• **PROBLEM**
Output exactly the lines below, starting with the line that has "Image resolution: width=794" and going on through the line that has "Task: Follow the MacRumors-Forum link", both included, and no other lines.

[Extracted data entries]

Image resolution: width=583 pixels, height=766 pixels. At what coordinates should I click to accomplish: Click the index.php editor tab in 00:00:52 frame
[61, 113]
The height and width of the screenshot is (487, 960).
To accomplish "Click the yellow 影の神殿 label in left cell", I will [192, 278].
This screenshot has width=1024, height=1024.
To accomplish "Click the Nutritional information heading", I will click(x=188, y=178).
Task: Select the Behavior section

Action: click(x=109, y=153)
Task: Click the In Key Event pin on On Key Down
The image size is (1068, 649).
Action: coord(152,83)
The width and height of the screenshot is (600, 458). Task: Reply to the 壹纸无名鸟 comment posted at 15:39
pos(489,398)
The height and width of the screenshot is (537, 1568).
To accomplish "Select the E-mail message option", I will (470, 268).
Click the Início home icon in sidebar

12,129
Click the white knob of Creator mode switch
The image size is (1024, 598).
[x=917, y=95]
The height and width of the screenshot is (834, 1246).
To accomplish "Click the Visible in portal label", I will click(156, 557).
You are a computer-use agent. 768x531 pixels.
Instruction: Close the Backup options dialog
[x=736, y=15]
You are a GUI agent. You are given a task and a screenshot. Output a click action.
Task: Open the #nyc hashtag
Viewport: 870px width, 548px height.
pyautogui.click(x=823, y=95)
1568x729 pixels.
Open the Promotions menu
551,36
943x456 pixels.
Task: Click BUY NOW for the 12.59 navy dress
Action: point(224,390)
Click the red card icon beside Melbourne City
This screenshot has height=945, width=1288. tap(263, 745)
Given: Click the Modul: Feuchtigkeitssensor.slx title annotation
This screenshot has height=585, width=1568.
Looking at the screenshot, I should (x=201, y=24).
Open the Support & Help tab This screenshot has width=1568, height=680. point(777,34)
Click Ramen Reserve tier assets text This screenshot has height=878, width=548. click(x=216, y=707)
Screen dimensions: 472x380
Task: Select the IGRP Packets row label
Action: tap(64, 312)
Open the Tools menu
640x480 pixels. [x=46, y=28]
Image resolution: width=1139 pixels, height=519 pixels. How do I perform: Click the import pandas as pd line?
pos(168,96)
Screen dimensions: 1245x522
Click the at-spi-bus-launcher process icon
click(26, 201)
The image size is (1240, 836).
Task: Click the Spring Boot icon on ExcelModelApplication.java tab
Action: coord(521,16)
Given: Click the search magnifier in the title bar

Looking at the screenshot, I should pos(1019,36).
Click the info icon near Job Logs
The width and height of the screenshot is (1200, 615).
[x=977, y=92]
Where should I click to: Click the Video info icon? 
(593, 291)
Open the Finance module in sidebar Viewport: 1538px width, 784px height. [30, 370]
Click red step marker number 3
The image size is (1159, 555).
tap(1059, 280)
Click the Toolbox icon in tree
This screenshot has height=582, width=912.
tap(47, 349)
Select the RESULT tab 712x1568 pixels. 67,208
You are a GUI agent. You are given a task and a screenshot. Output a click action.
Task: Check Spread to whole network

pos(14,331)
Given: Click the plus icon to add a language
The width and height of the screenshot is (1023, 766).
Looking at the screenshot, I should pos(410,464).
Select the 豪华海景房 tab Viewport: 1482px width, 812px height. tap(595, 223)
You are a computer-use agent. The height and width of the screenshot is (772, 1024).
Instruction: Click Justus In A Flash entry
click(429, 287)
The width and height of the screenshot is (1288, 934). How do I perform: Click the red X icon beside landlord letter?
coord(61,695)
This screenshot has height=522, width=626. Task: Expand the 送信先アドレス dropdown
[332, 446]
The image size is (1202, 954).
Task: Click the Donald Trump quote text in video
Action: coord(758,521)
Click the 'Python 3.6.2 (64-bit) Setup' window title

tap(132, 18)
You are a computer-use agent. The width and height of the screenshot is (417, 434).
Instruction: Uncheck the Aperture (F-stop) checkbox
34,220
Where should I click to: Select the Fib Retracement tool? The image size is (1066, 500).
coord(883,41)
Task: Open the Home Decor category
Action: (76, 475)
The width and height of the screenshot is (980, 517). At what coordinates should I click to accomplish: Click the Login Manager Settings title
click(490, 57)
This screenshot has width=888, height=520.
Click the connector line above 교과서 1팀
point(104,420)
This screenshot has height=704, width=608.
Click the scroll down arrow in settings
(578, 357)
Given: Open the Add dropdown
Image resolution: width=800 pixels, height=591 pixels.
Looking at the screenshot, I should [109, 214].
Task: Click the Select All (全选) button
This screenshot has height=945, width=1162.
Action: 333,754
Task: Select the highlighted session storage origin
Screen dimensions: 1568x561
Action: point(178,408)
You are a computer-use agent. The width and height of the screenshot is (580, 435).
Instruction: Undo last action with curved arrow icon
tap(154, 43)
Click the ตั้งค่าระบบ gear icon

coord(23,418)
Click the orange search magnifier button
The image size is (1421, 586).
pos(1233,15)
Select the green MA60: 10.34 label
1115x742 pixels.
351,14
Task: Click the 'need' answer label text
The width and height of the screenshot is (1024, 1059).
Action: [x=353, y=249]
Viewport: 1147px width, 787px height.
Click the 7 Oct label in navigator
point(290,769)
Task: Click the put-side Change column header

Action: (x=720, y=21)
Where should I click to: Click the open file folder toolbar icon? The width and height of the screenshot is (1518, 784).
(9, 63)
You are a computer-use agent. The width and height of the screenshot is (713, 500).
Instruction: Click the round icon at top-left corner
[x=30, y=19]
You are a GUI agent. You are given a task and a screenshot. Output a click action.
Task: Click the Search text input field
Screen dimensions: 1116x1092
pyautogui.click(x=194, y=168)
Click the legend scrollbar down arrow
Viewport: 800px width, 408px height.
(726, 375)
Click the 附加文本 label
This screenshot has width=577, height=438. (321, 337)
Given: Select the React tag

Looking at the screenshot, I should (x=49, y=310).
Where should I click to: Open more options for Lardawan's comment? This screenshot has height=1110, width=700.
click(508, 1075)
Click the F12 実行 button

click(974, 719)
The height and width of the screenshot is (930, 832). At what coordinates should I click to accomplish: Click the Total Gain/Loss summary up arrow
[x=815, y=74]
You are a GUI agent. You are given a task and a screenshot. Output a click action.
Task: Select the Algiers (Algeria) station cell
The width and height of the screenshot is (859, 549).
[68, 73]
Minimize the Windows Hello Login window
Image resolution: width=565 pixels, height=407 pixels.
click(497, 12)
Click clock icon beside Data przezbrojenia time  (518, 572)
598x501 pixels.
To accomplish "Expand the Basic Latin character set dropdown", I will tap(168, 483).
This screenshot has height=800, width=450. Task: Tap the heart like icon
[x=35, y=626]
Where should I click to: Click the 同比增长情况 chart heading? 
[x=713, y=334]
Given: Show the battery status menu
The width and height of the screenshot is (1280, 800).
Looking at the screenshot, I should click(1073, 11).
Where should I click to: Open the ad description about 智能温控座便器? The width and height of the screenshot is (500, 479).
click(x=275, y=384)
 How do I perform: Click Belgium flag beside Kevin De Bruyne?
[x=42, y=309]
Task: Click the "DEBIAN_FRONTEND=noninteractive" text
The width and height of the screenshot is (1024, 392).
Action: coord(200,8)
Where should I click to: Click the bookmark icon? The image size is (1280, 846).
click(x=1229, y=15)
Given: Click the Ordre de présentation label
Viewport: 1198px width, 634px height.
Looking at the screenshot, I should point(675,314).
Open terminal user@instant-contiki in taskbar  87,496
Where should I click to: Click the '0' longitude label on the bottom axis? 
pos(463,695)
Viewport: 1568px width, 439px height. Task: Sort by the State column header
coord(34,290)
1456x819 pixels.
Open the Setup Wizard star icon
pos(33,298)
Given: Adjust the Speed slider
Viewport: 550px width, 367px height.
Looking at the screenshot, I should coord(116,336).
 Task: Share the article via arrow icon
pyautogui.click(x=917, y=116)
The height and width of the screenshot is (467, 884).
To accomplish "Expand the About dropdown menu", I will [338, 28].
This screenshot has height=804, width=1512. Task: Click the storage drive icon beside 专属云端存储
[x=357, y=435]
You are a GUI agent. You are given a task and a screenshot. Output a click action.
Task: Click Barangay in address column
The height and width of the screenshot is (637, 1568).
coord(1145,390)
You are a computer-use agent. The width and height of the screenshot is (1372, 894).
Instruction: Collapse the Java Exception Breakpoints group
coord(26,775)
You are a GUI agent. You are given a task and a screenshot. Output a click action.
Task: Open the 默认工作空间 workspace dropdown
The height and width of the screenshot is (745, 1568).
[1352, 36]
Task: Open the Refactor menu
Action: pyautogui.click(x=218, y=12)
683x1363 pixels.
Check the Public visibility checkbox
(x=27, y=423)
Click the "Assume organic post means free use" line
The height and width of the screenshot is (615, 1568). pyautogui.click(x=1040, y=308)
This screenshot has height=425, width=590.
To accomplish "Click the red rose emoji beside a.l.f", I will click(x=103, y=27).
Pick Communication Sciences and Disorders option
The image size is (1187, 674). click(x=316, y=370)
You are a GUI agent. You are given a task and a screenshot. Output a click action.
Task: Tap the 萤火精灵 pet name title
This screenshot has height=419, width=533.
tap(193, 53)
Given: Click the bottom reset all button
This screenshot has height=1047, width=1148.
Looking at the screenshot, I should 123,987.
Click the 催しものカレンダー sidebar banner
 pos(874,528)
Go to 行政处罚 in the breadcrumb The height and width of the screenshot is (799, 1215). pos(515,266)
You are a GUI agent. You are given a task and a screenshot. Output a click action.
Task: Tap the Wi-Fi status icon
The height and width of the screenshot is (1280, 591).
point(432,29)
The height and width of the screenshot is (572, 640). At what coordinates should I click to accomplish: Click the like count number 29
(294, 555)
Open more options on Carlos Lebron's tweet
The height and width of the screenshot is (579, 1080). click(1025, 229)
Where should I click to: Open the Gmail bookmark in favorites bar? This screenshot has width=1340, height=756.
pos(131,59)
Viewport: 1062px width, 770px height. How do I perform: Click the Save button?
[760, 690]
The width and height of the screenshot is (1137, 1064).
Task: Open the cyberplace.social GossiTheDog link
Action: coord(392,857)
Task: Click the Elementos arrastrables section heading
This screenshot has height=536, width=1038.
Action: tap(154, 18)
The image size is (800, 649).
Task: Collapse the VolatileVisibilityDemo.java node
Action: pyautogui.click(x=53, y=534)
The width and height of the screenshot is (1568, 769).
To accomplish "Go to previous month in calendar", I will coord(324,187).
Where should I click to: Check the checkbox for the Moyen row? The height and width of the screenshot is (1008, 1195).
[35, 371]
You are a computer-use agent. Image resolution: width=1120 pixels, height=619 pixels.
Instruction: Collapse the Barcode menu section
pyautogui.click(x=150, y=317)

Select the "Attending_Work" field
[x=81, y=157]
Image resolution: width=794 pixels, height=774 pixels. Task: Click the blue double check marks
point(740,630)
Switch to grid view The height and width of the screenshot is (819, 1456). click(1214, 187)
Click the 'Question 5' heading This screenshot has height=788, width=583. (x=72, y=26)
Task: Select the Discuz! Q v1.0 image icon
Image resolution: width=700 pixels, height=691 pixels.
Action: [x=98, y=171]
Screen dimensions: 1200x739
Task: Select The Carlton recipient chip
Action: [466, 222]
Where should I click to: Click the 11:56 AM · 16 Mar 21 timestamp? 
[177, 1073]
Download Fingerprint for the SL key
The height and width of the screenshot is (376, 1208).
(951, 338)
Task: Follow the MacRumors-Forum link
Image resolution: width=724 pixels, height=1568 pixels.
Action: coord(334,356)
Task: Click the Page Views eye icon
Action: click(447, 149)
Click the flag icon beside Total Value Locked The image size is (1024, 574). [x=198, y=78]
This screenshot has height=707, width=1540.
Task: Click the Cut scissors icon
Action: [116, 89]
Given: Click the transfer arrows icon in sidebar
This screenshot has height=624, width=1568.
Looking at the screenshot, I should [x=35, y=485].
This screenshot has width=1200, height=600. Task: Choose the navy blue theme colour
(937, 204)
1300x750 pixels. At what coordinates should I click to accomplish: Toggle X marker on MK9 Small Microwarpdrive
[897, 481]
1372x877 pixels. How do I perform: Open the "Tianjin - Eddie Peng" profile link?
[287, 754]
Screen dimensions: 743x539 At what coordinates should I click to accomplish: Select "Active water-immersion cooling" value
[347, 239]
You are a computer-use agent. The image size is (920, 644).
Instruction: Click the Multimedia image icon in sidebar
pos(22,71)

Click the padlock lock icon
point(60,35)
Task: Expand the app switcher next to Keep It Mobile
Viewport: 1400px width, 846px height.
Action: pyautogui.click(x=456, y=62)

• **ANSWER TO THIS EXERCISE**
Image resolution: width=794 pixels, height=774 pixels. Task: Click the blue double check marks
point(740,630)
Switch to grid view The height and width of the screenshot is (819, 1456). click(1214, 187)
Click the 'Question 5' heading This screenshot has height=788, width=583. (x=72, y=26)
Task: Select the Discuz! Q v1.0 image icon
Image resolution: width=700 pixels, height=691 pixels.
Action: [x=98, y=171]
Screen dimensions: 1200x739
Task: Select The Carlton recipient chip
Action: [466, 222]
Where should I click to: Click the 11:56 AM · 16 Mar 21 timestamp? 
[177, 1073]
Download Fingerprint for the SL key
The height and width of the screenshot is (376, 1208).
(951, 338)
Task: Follow the MacRumors-Forum link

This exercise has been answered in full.